IX. Tätigkeitsbericht des Landesbeauftragten für den Datenschutz Sachsen-Anhalt vom 01.04.2007 - 31.03.2009
12.1. Elektronische Gesundheitskarte
Eigentlich soll sie "ausrollen", die elektronische Gesundheitskarte (vgl. hierzu VII. Tätigkeitsbericht, Ziff. 10.2, VIII. Tätigkeitsbericht, Ziff. 10.1). Doch trotz jahrelanger Planungen und Tests sind immer wieder Probleme zu lösen.
So musste z. B. während der Tests festgestellt werden, dass die Handhabbarkeit der persönlichen Identifikationsnummer (PIN) für Ärzte und Patienten mehr als fraglich ist. Es handelt sich um eine sechsstellige Patienten-PIN, die innerhalb eines bestimmten Zeitraumes eingegeben werden muss. Vor allem ältere und behinderte Patienten haben Probleme bei der Eingabe. Gerade jedoch mit der PIN-Eingabe verwirklicht der Patient sein informationelles Selbstbestimmungsrecht, da er auf diese Weise seine Einwilligung gibt, dass der Arzt auf seine Daten zugreifen darf.
Nun werden Lösungen diskutiert, um auch für diese betroffenen Patienten die Beteiligung unter Wahrung des Datenschutzes zu gewährleisten.

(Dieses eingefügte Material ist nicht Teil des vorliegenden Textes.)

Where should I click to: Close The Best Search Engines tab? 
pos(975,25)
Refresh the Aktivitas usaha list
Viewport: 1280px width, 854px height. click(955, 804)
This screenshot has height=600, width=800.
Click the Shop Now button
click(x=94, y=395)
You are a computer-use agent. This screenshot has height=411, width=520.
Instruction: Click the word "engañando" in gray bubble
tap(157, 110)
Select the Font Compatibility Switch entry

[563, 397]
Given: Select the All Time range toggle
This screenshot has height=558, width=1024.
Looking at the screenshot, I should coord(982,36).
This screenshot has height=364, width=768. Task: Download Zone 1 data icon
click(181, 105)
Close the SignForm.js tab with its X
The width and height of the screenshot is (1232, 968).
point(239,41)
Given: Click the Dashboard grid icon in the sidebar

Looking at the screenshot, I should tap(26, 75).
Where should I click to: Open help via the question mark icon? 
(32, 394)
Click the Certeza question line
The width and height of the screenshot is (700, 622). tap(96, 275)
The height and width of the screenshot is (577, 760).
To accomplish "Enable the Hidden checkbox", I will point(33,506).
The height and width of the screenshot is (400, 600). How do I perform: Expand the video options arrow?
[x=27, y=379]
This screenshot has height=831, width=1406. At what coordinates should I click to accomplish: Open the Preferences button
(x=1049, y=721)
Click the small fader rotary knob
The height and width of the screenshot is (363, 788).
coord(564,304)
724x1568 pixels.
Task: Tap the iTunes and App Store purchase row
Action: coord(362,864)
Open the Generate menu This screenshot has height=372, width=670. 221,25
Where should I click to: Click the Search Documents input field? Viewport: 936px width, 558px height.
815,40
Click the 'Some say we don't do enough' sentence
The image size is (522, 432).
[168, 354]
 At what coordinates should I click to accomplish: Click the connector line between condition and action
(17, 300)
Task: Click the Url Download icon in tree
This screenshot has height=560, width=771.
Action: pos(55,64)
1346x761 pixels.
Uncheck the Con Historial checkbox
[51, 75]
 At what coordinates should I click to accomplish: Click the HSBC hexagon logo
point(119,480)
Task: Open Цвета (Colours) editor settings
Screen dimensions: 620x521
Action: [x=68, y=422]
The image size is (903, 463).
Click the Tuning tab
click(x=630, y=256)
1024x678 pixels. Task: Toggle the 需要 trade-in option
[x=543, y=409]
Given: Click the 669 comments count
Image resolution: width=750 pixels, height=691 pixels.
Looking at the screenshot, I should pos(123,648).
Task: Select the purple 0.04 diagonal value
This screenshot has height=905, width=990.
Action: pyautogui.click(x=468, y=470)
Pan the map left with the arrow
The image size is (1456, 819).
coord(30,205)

Eine denkbare Variante ist, dass der behandelnde Arzt treuhänderisch für den Patienten dessen PIN am Kartenlesegerät eintippt. Damit bleibt das PIN-Geheimnis durch die ärztliche Schweigepflicht gewahrt. Doch handelt es sich bei einem Arzt um einen am Verfahren Beteiligten, der auch aus eigenem Interesse handelt und dessen Zugriff ermöglicht wird. Daher wird auch vertreten, dass der Treuhänder kein Beteiligter sein sollte.
Gegenstand datenschutzrechtlicher Erörterungen sind u. a. weiterhin Fragen der Zertifizierung von Primärsystemen der Leistungserbringer oder die Ausgestaltung der Anforderungen an das Foto auf der Karte. Da in Sachsen-Anhalt keine Testregion liegt, ist der Landesbeauftragte lediglich über die Beratungen mit den Datenschutzbeauftragten des Bundes und der Länder in die Begleitung einbezogen.